Solve for x to determine if the equation has one, none, or infinite solutions

To solve the equation \( 11x = 3(7x - 1) - 10x \), we start by simplifying the right side.

First, distribute the \( 3 \):

\[ 3(7x - 1) = 21x - 3 \]

Now we rewrite the equation:

\[ 11x = 21x - 3 - 10x \]

Combine the \( 21x \) and \( -10x \) on the right side:

\[ 11x = (21x - 10x) - 3 \]

This simplifies to:

\[ 11x = 11x - 3 \]

Next, subtract \( 11x \) from both sides:

\[ 11x - 11x = 11x - 11x - 3 \]

This leads to:

\[ 0 = -3 \]

Since \( 0 = -3 \) is a contradiction, the equation has no solutions.

Thus, the correct option is:

3. the equation has no solutions.

Solve for x to determine if the equation has one, none, or infinite solutions.
5(2x+2)-4=2x+6

1. the equation has infinite solutions
2. the equation has one solution: x=1
3. the equation has no solutions
4. the equation has one solution: x=0

Let's solve the equation \( 5(2x + 2) - 4 = 2x + 6 \).

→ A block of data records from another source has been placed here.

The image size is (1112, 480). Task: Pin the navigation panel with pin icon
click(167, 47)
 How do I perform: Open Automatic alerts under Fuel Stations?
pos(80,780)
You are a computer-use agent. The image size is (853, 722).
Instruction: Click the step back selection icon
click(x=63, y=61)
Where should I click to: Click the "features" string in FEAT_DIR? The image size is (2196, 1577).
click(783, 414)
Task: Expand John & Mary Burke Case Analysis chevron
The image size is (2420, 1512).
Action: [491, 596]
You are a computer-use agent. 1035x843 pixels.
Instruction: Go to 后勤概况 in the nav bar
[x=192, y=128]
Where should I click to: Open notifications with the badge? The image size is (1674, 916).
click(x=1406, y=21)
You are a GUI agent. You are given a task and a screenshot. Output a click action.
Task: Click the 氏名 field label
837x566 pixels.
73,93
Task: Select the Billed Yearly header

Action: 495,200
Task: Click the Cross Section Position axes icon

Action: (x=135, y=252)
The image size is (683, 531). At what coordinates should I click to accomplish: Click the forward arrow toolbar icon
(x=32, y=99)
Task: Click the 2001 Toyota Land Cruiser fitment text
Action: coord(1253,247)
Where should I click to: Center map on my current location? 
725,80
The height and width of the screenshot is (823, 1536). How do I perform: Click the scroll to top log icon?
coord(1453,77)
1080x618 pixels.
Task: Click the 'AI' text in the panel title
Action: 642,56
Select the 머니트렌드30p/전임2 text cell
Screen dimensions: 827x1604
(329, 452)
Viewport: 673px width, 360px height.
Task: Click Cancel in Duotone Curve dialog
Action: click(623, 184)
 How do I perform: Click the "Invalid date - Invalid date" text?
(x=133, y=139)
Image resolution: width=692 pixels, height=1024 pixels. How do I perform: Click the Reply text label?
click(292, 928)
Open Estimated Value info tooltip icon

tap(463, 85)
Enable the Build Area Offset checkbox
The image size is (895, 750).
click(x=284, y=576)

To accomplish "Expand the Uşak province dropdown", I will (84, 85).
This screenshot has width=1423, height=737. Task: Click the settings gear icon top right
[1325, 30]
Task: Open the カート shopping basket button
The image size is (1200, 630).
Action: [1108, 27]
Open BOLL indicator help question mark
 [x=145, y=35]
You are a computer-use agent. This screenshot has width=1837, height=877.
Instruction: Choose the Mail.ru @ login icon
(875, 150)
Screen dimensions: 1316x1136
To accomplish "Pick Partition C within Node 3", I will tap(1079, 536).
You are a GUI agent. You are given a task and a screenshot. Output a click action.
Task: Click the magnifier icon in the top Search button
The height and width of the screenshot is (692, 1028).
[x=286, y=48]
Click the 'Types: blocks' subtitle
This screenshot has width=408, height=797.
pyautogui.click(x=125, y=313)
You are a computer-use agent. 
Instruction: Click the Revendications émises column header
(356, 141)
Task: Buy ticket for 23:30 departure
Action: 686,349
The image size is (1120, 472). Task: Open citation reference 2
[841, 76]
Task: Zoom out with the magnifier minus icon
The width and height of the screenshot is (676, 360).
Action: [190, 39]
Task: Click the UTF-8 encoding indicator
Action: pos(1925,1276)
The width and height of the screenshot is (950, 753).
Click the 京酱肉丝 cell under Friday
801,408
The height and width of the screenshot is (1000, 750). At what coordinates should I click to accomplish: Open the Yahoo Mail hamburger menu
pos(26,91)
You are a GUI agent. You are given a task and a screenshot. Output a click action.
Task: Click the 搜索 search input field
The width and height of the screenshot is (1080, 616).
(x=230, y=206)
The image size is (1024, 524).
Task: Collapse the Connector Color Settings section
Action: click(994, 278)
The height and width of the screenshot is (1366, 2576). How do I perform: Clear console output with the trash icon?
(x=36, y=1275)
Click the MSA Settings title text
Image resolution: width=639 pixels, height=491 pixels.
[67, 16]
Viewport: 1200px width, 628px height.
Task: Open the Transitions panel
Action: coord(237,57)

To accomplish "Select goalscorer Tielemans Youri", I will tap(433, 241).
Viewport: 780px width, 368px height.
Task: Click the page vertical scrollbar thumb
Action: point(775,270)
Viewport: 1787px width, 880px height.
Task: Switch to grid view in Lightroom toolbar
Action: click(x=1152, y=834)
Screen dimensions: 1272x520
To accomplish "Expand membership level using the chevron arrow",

First, distribute the \( 5 \) on the left side:

\[ 5 \cdot 2x + 5 \cdot 2 - 4 = 2x + 6 \] \[ 10x + 10 - 4 = 2x + 6 \]

Now simplify the left side:

\[ 10x + 6 = 2x + 6 \]

Next, let's get all terms involving \( x \) on one side and constant terms on the other side by subtracting \( 2x \) from both sides:

\[ 10x - 2x + 6 = 6 \] \[ 8x + 6 = 6 \]

Now, subtract \( 6 \) from both sides:

\[ 8x = 0 \]

Finally, divide both sides by \( 8 \):

\[ x = 0 \]

Since we found a specific value for \( x \) (which is \( 0 \)), the equation has one solution.

Thus, the correct option is:

4. the equation has one solution: x=0.